Sommet

Le casting du WEF n’a jamais été aussi dense

En dépit de l’absence remarquée de Trump et de Macron, le rendez-vous davosien promet une concentration unique de chefs d’Etat et de membres de gouvernements

Le grand public a surtout noté, ces derniers jours, que ni Donald Trump ni Emmanuel Macron ne seront présents à Davos cette année. Mais l’absence des présidents américain – pour cause de shutdown – et français – pour cause de «gilets jaunes» – ne doit pas dissimuler le fait que la 49e édition du World Economic Forum (WEF) bénéficie d’un casting inédit par sa densité.

Plus de 60 chefs d’Etat et quelque 300 ministres, secrétaires d’Etat et autres membres de gouvernements se rendront dans la station grisonne, la semaine prochaine. Mardi, au siège du WEF à Cologny (GE), lors de la présentation du programme, il a donc surtout été question de donner des noms.

Angela Merkel, Jair Bolsonaro, Benyamin Netanyahou ou encore le premier ministre japonais Shinzo Abe font partie des têtes d’affiche. Antonio Gutierrez, le secrétaire général de l’ONU, en sera aussi. Les organisations internationales, la société civile et les entreprises seront aussi largement représentées. Au total, quelque 3000 participants sont attendus.

Tous les défis à la fois

Croissance des inégalités, numérisation, futur des travailleurs, éthique des géants technologiques, conflits ouverts ou larvés au Moyen-Orient… ce sont quelques-uns des thèmes qui seront abordés dans la cité grisonne, à partir de mardi prochain. «Nous sommes le seul événement de cette ampleur qui n’a pas de thématique précise, qui accueille toutes sortes de débats, s’est félicité le président du WEF, Borge Brende. Mais c’est un sacré défi de s’attaquer à tous ces enjeux à la fois!»
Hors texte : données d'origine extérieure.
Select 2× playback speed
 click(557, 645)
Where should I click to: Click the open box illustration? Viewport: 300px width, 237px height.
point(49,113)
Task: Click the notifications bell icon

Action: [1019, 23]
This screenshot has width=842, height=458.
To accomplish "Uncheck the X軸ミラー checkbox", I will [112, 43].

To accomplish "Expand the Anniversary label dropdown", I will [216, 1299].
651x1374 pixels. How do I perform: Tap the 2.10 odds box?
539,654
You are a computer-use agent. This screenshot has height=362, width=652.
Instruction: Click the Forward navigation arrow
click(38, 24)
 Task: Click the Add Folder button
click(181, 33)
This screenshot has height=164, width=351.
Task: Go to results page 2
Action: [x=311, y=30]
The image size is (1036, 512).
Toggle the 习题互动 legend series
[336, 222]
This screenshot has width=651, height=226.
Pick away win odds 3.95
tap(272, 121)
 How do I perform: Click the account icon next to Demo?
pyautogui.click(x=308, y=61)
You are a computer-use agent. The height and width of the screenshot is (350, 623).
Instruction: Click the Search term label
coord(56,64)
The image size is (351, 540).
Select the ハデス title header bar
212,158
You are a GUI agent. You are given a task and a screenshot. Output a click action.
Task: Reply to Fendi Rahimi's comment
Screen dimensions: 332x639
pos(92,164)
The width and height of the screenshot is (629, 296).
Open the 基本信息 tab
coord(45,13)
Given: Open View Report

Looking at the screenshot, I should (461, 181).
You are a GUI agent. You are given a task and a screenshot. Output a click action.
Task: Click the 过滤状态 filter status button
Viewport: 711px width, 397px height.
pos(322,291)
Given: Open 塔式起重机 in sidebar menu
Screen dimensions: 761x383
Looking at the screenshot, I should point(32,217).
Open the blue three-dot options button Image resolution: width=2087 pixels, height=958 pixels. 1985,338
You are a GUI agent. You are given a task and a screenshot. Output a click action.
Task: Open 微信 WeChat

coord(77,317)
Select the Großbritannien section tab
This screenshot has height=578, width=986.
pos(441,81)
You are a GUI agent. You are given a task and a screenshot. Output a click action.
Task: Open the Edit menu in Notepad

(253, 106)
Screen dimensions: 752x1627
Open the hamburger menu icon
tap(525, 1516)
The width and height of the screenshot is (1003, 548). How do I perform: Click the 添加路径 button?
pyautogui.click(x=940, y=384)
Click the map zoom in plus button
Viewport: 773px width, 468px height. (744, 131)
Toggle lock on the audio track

Tout le monde ne partage peut-être pas les mêmes valeurs, mais on peut toujours trouver des intérêts communs à tous

Klaus Schwab, fondateur du WEF

Chargé de la programmation, Sebastian Buckup s’est dit particulièrement fier d’avoir «inséré les questions de l’inclusivité, de l’environnement et de la durabilité dans l’ensemble de l’agenda, et non pas seulement dans une session thématique».

Le fondateur du WEF, Klaus Schwab, a rappelé le rôle de carrefour mondial que joue Davos. «Entre la révolution technologique et le réalignement des forces géopolitiques, nous sommes dans une période de grande instabilité. Tout le monde ne partage peut-être pas les mêmes valeurs, mais on peut toujours trouver des intérêts communs à tous.»

Guerre ou trêve commerciale ?

L’absence de Donald Trump, et donc potentiellement de substance au sein de la délégation américaine, a été l’objet de plusieurs questions de la part des journalistes. Au moment d’y répondre, Borge Brende recevait, sur scène, un petit feuillet de la part d’un assistant.

Il jette un œil, poursuit son monologue et le conclut en reprenant son antisèche pour égrener les noms des membres de l’administration de Washington qui feront le déplacement: le secrétaire au Trésor Steven Mnuchin, le secrétaire d’Etat Mike Pompeo ou encore le secrétaire au commerce Wilbur Ross. Ils seront surtout là pour discuter avec leurs homologues chinois. Mais on ne sait pas encore s’ils discuteront guerre ou trêve commerciale.